■ Exercise directions: Using the entries below, output exactly the lines from the one containing "Task: Set the" through the final line, both included, and no others.

(Saved data entries)
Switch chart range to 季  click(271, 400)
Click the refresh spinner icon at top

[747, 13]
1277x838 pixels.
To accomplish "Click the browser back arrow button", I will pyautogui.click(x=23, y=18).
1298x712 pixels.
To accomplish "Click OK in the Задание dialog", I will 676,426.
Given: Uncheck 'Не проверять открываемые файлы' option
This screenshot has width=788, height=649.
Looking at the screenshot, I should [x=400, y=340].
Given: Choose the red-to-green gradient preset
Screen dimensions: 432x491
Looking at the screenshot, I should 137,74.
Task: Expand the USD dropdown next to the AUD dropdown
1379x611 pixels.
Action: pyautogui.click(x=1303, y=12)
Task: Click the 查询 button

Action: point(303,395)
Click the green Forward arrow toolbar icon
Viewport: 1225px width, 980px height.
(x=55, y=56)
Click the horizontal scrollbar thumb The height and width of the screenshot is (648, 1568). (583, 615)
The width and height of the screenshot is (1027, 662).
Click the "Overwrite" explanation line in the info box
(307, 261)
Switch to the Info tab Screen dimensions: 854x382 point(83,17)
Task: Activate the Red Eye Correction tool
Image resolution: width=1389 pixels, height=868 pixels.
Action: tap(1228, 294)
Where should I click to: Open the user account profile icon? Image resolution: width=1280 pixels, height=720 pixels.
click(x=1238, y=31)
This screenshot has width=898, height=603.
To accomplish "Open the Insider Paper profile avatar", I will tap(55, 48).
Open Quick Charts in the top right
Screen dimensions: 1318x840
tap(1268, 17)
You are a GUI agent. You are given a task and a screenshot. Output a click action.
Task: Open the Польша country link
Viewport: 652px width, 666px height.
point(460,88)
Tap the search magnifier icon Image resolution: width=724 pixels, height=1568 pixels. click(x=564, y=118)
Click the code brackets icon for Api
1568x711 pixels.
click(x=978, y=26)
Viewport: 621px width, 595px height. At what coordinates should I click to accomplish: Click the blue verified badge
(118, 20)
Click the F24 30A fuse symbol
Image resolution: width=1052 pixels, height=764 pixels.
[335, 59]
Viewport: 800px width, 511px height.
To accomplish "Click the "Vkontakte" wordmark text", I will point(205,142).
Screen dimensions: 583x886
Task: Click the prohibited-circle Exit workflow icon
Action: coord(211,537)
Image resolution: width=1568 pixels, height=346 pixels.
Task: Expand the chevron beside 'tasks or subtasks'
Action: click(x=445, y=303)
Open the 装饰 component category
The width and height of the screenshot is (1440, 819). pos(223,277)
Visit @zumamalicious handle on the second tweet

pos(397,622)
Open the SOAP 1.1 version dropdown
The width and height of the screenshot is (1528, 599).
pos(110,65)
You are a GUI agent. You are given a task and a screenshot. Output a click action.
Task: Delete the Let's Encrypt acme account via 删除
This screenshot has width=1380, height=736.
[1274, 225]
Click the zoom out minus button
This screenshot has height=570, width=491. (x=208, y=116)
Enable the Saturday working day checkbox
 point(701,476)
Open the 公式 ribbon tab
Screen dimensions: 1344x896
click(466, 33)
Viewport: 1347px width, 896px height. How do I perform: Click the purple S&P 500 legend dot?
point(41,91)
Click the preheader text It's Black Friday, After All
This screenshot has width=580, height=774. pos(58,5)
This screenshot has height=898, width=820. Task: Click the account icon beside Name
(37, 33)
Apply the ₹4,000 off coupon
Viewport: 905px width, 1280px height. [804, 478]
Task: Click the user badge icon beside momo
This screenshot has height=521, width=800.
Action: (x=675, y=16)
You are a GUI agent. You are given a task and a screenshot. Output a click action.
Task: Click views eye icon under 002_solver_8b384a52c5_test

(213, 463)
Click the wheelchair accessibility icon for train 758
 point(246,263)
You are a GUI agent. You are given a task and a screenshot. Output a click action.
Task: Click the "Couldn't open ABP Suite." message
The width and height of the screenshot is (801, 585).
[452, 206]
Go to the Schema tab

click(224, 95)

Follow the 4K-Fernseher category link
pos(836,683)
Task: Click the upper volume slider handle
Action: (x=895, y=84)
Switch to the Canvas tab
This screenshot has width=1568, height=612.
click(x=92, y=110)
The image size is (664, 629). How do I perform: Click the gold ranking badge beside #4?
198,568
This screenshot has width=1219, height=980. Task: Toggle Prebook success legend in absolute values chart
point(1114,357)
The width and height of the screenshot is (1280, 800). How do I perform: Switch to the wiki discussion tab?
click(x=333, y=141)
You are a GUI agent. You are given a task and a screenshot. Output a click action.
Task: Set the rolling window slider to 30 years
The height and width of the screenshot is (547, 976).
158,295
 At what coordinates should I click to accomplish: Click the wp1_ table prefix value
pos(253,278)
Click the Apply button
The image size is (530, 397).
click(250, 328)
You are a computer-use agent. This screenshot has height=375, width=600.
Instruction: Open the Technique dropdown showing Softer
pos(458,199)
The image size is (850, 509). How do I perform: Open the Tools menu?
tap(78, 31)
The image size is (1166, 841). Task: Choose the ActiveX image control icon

■ Response to the exercise:
Task: Set the rolling window slider to 30 years
The height and width of the screenshot is (547, 976).
158,295
 At what coordinates should I click to accomplish: Click the wp1_ table prefix value
pos(253,278)
Click the Apply button
The image size is (530, 397).
click(250, 328)
You are a computer-use agent. This screenshot has height=375, width=600.
Instruction: Open the Technique dropdown showing Softer
pos(458,199)
The image size is (850, 509). How do I perform: Open the Tools menu?
tap(78, 31)
The image size is (1166, 841). Task: Choose the ActiveX image control icon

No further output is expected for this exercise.